# [Goal of the exercise]
All pictures must be dropped, while the entries are given again word for word.

# [Source data]
------------------------------------------------
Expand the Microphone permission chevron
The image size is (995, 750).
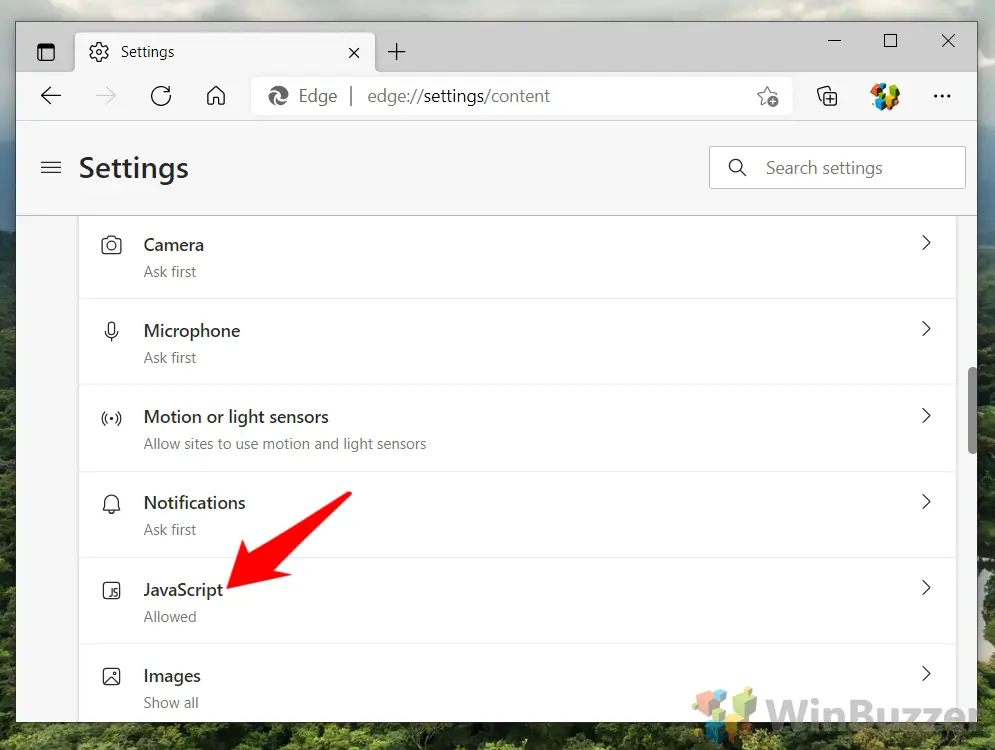point(925,329)
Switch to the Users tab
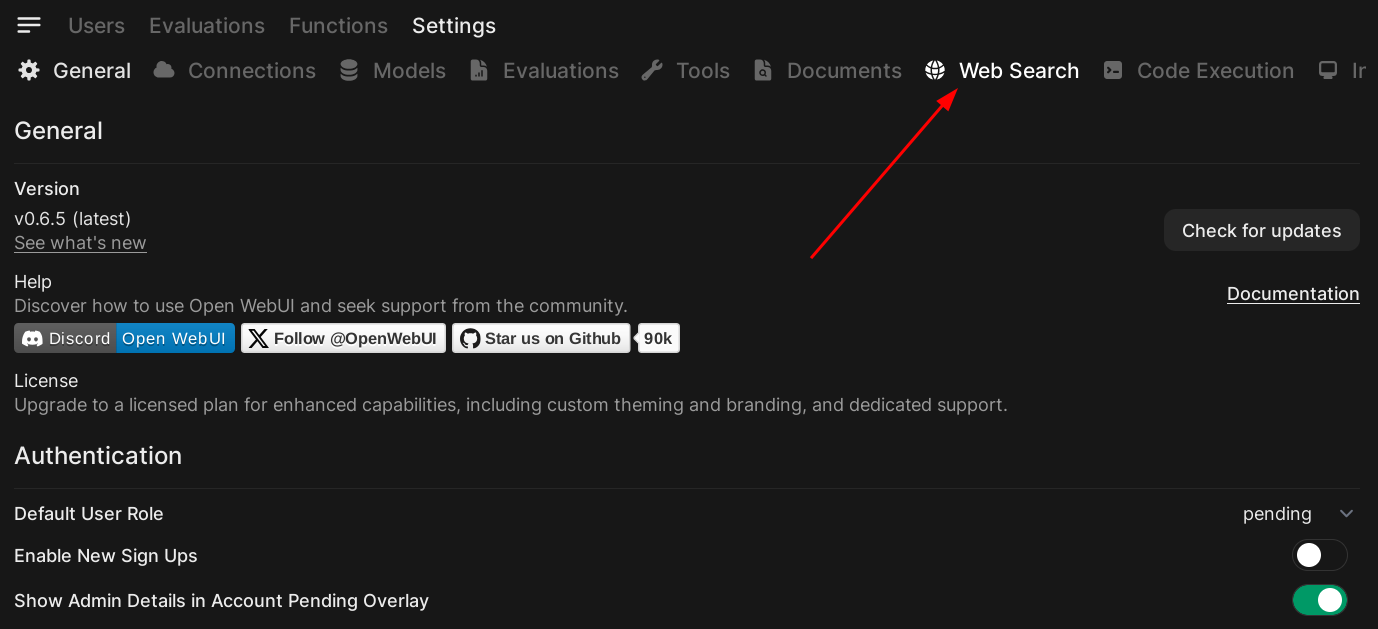Image resolution: width=1378 pixels, height=629 pixels. tap(96, 25)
------------------------------------------------
# [Output for this task]
Expand the Microphone permission chevron
The image size is (995, 750).
point(925,329)
Switch to the Users tab
Image resolution: width=1378 pixels, height=629 pixels. tap(96, 25)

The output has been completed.